Politico Pro reports that the U.S. has fewer than 15,000 licensed lactation consultants and that some states have fewer than 50 consultants.

In addition, Krusing noted that many physicians -- including obstetricians, gynecologists and pediatricians -- have not received sufficient training related to breastfeeding services.

For example, about one-third of obstetrics and gynecology residents surveyed in a 2014 poll said that they thought they received adequate breastfeeding training. According to Stephanie Mass, who represents gynecologists on the U.S. Breastfeeding Committee, many doctors are attempting to educate themselves about such services.

Some Employers Not Offering Services

Meanwhile, while "[m]any, many employers are doing the right thing" and providing the required services, "all too often ... workers in a range of industries ... are not being accommodated despite the very clear requirements in the ACA to provide that break time," according to Liz Watson, director of the workplace justice program at the National Women's Law Center.
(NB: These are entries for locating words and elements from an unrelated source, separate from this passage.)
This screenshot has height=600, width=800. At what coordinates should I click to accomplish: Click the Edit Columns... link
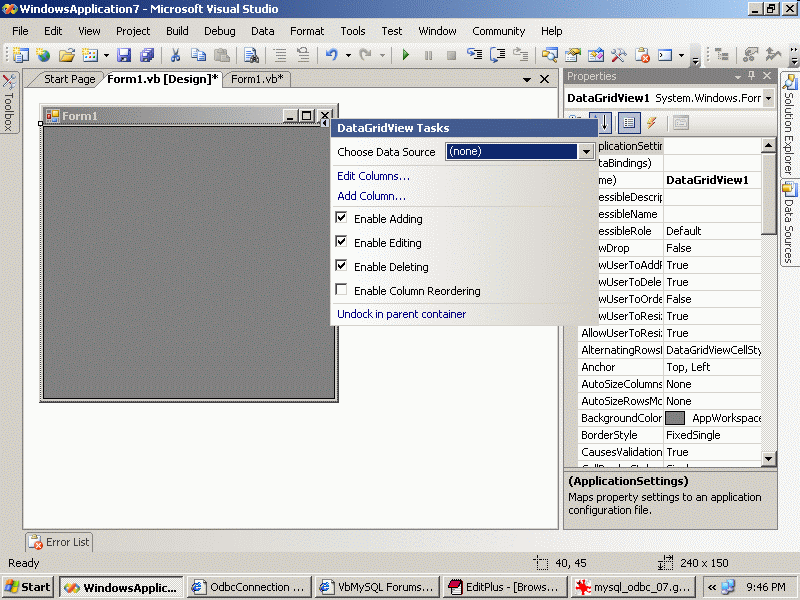(x=373, y=176)
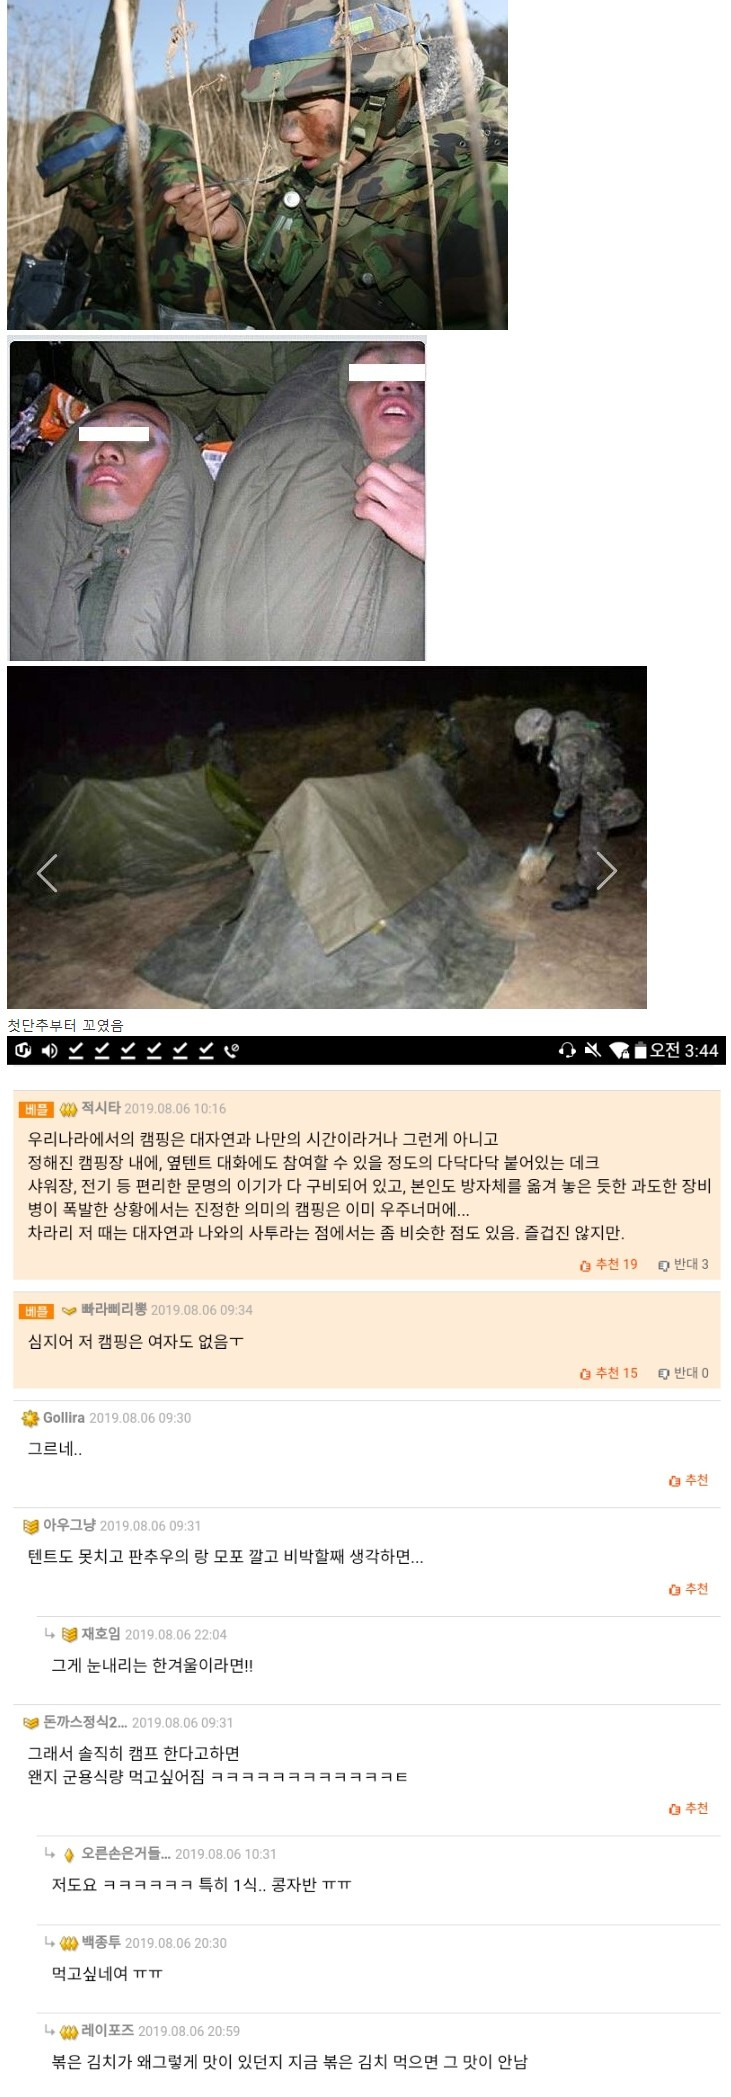The image size is (731, 2097).
Task: Tap the 오전 3:44 clock in the status bar
Action: (x=684, y=1050)
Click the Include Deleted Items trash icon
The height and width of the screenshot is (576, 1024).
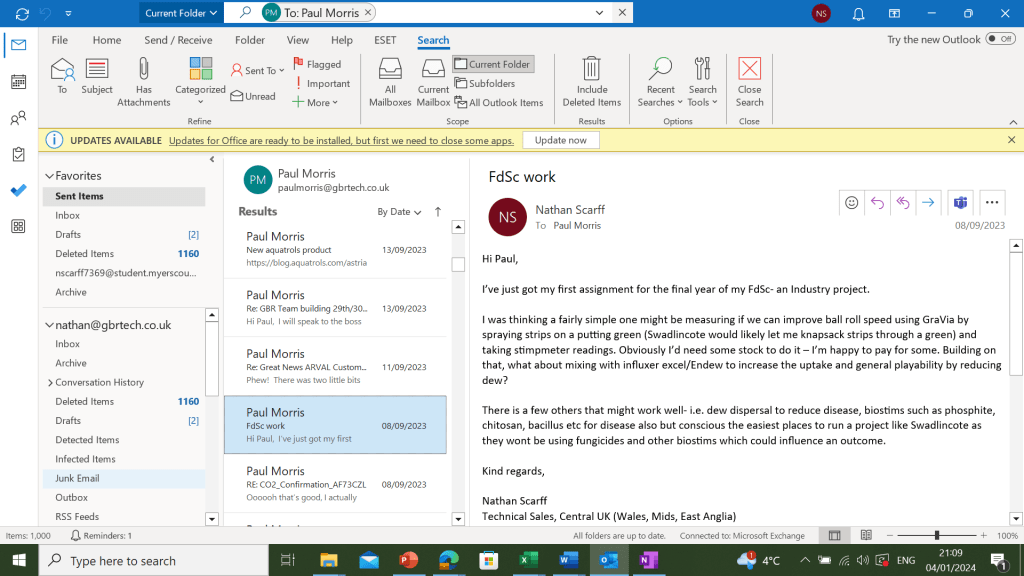coord(591,70)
In addition, some employers are imposing "ridiculous" hurdles for women to access such services, she said.

Further, the law's requirements on having access to time and a place to pump at work only apply to hourly workers, according to Politico Pro. Sen. Jeff Merkley (D-Ore.) and Rep. Carolyn Maloney (D-N.Y.) this year plan to reintroduce the Supporting Working Moms Act, which they first proposed in 2013, to expand the rules to apply to salaried employees.

Some Women Not Aware of Breastfeeding Benefits

Meanwhile, many women might not be aware of the ACA's breastfeeding benefits or how to access such services, according to Politico Pro.

Maloney said, "Far too many women are still unaware of their rights. We can and should do more to make sure women know their rights when they return to work and what their health insurance covers as it relates to lactation."

Overall, Curtis said that it would take a collaborative effort. She said, "Everyone can make breastfeeding easier, from the insurer to the doctor to the health care facility and the community. In a sense, it does take an entire village to help a mother breastfeed" (Politico Pro, 3/8).